Snu Abecassis. A dinamarquesa completamente à frente do tempo português, com o nome original – Ebba Merete Seidenfade – trocado pela curta palavra Snu, que parece querer dizer “esperta”, como a sua personagem, no filme, diz a Sá Carneiro no primeiro encontro entre ambos. Inês Castel-Branco e Pedro Almendra fazem as honras da interpretação, numa aproximação extraordinária aos relatos sobre o real.
Snu é filha de uma mulher que, como ela, abre caminho numa editora, a Penguin Books, e de um jornalista. É, ainda, enteada de um magnata da imprensa sueca, Tor Bonnier, detentor da mansão onde Camus vai jantar após receber o Nobel. Ali convivia a nata intelectual de uma Europa respeitadíssima, que Snu conhecia de perto. Snu casou com Vasco Abecassis, português. Juntos, tiveram três filhos. Conhece-o na escola Michael Hall, em Inglaterra. Namoram. Casam na Suécia. Seguem para Nova Iorque, onde o pai de Vasco tinha um escritório, pelo qual o filho passa a ser responsável. Chegam a Portugal no início da década de 60. E, numa das cenas exploradas pelo filme, é já em Lisboa que Snu confronta o marido agarrado ao ecrã de um televisor: «Em vez de estares a ver televisão devias estar a ser visto na televisão». Seria este o ponto que a faria apaixonar-se por um homem que, ainda que vindo da Rua da Picaria, no Porto, e oriundo de uma família conservadora e austera, era um fazedor, estava no centro dos principais movimentos de transformação do país e, genuinamente (assim o sentiu Snu), mais preocupado com as próximas gerações, do que com as eleições seguintes.

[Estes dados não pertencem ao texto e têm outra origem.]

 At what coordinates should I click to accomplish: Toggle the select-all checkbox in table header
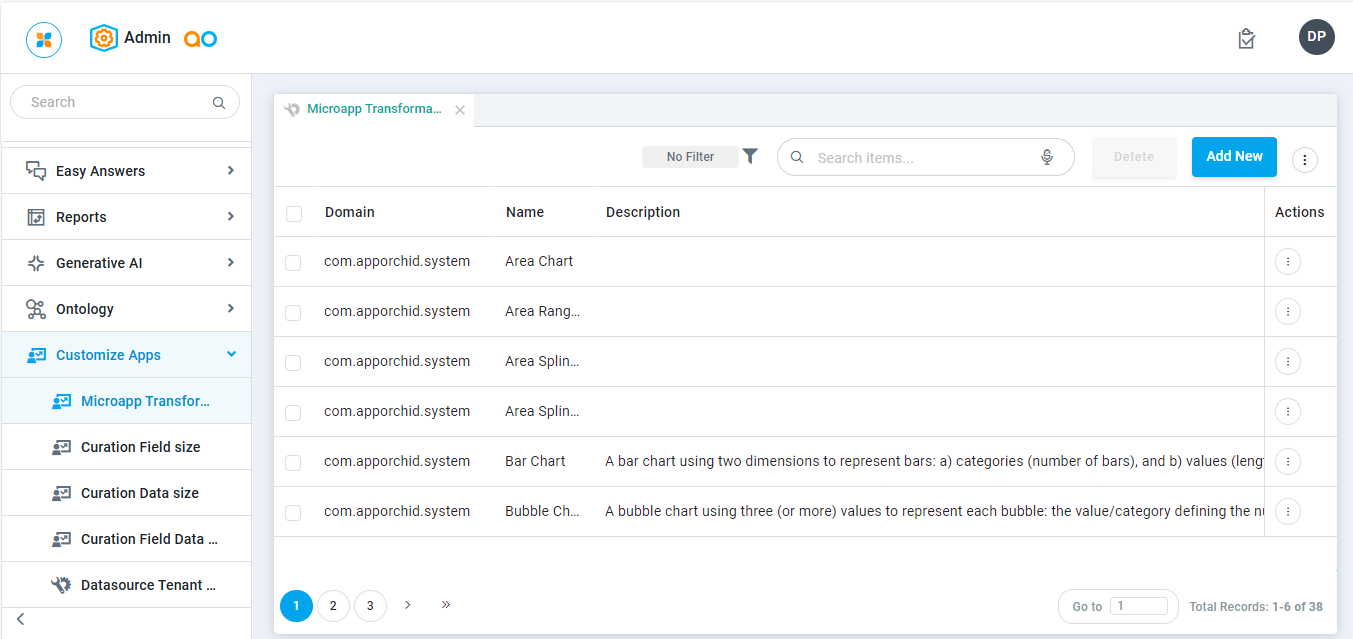coord(294,213)
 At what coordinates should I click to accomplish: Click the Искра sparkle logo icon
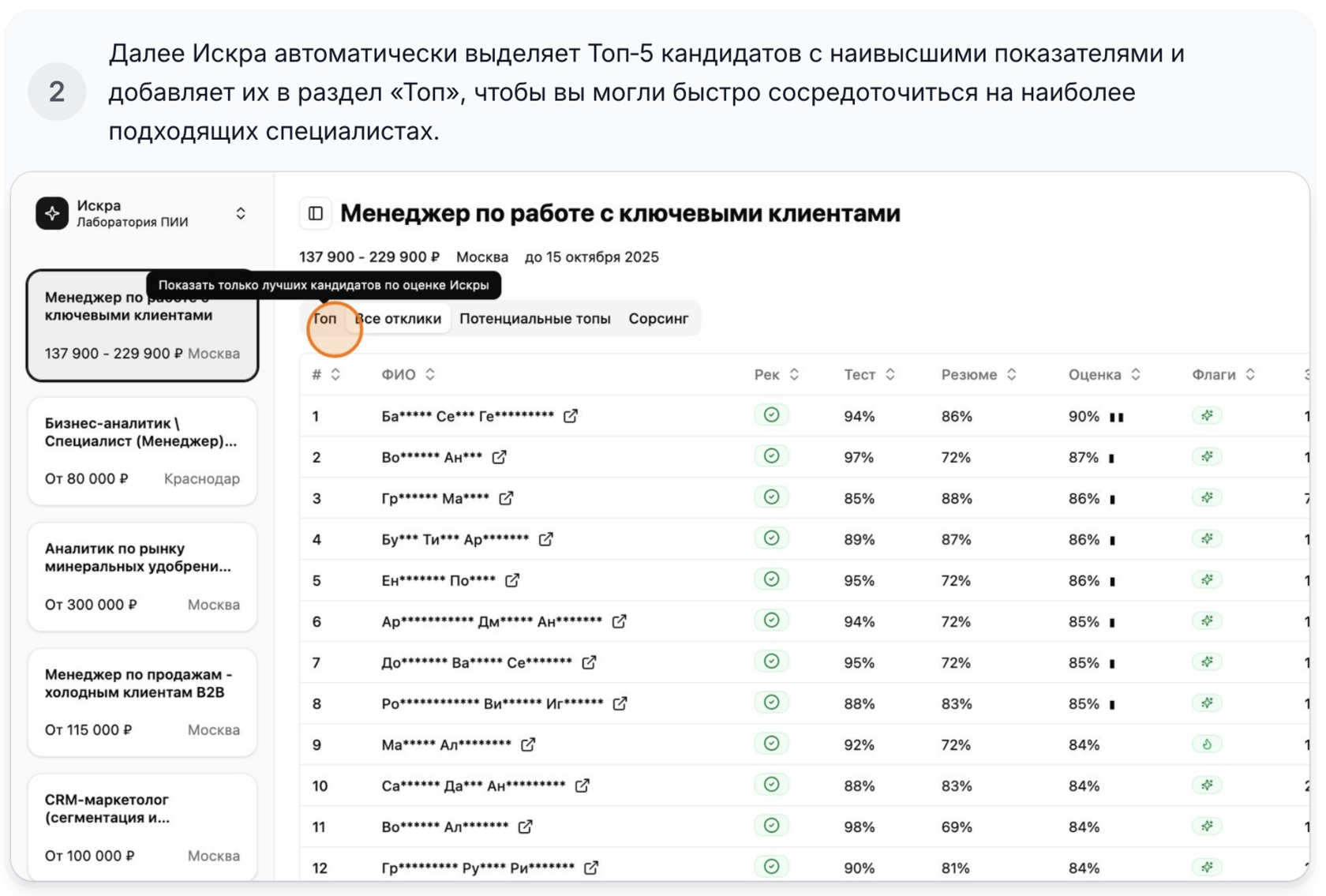[52, 213]
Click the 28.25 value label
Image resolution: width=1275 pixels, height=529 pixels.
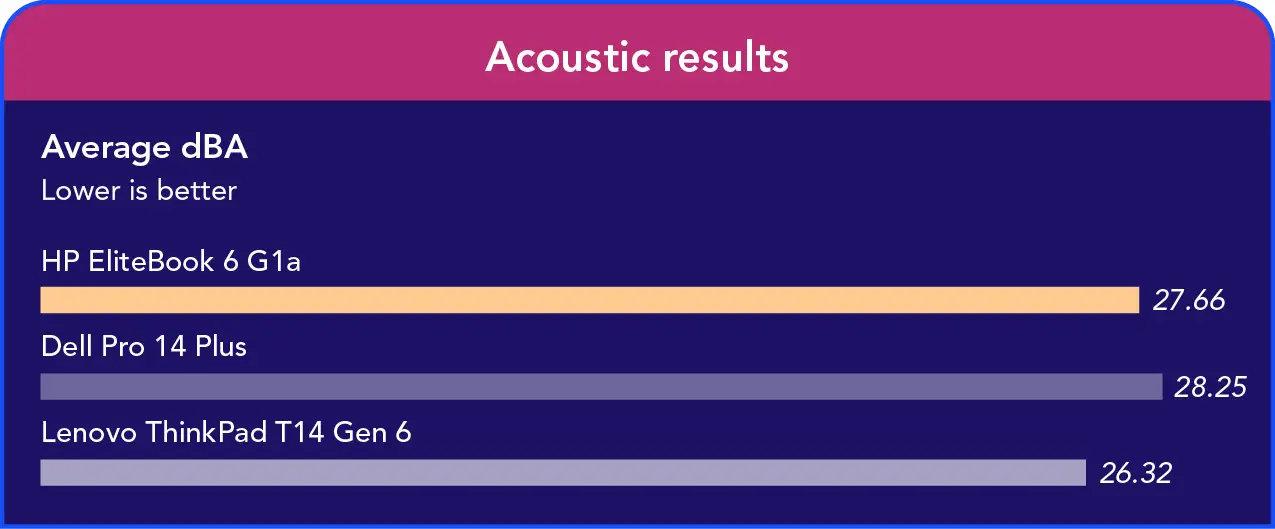1210,387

Em Portugal, o quinto país em que vivia (depois da Dinamarca, Suécia, Inglaterra e Estados Unidos), com uma visão ampla e íntima do que se passava por essa Europa e esse mundo, Snu fundou as Publicações Dom Quixote, que se propuseram na sua liderança reunir coletâneas dos principais intelectuais do país (com os quais Snu se sentava à mesa), trazer para o contexto editorial interno alguns dos principais nomes do pensamento europeu (com os quais Snu também se sentava à mesa), despentear os costumes de um Estado Novo duradouro, influir na capacidade de pensar e de se pensar de um Portugal ainda pobre, muito pobre em ideias e ideais. Lançou os Cadernos da Dom Quixote, uma espécie de livros da Penguin Books.

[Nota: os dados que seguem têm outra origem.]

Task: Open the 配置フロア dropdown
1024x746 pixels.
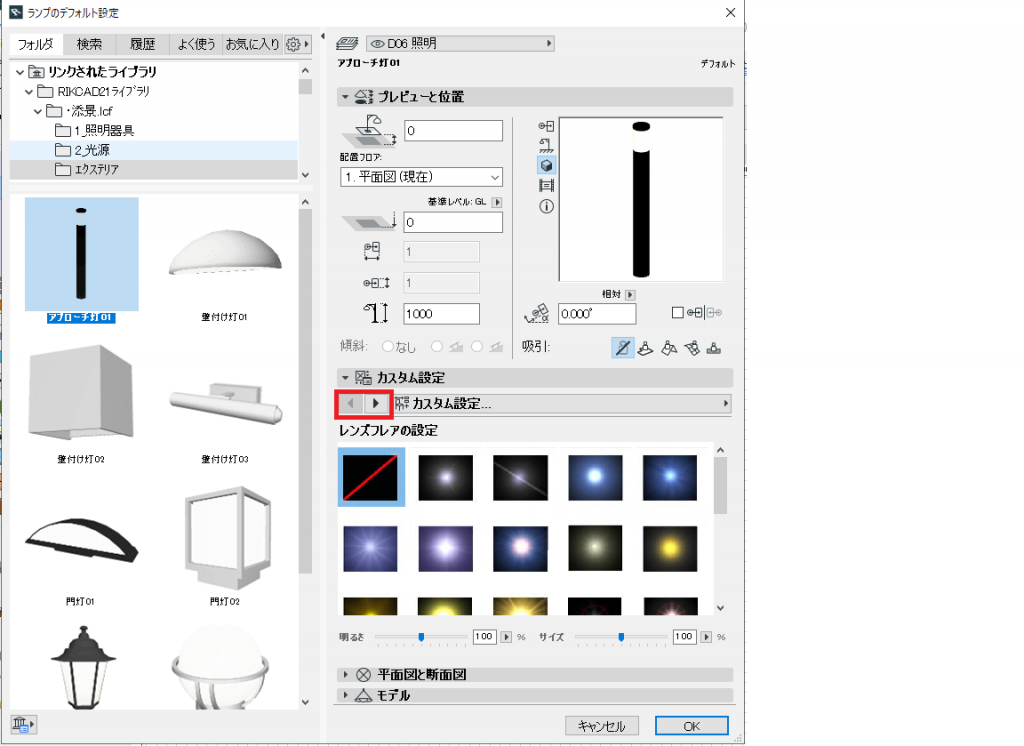Action: pyautogui.click(x=421, y=177)
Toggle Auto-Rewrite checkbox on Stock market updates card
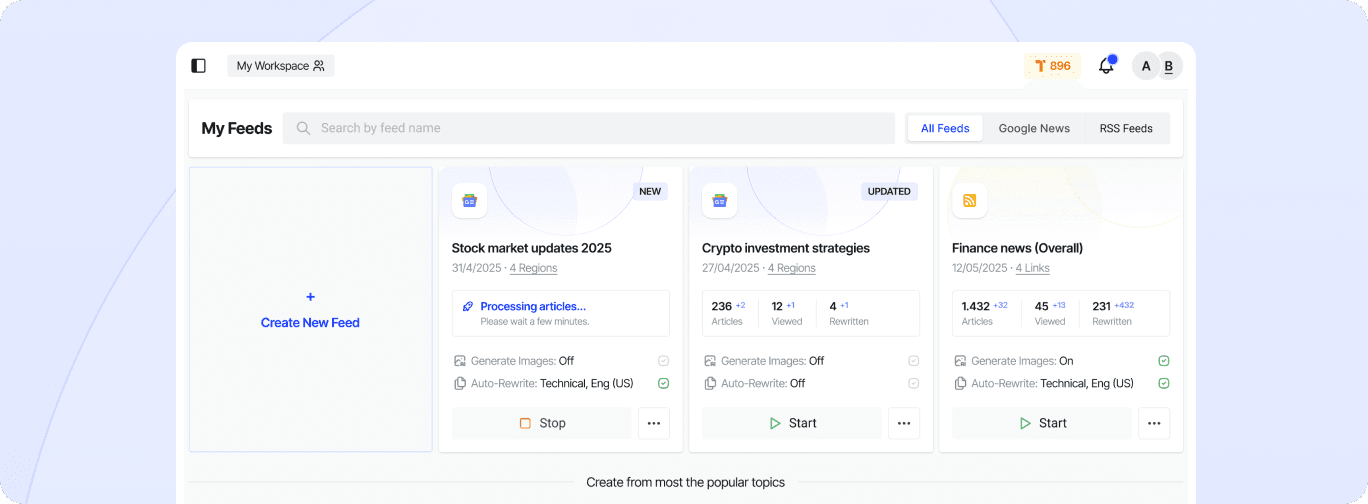The height and width of the screenshot is (504, 1368). click(x=663, y=383)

No filme, numa das incursões para a publicação de um dos poucos autores, à época, com uma visão para o país, Francisco Sá Carneiro, Snu senta-se com o mesmo à mesa. Leva para o almoço a perceção de que se trataria de um homem arrogante, snobe. Do almoço sai impressionada, encantada, tocada pela inteligência, o rasgo, o charme do homem que poucos dias depos lhe soletrou poesia ao ouvido, com quem passou mais tarde a viver e ao lado de quem perdeu a vida no trágico caso Camarate. No calendário, corria o 4 de dezembro de 1980. Sá Carneiro era Primeiro-Ministro de Portugal.
Ao ver o filme, fiquei curiosíssima por ler dois livros: O Último Minuto na Vida de S., de Miguel Real, e Snu e a Vida Privada com Sá Carneiro, de Cândida Pinto. Há uns bons anos, tinha já lido o precioso Francisco Sá Carneiro, Solidão e Poder, de Maria João Avillez, escrito mesmo no início da década de 80 e, por isso, com a impressão em cima do tempo. De um outro tempo.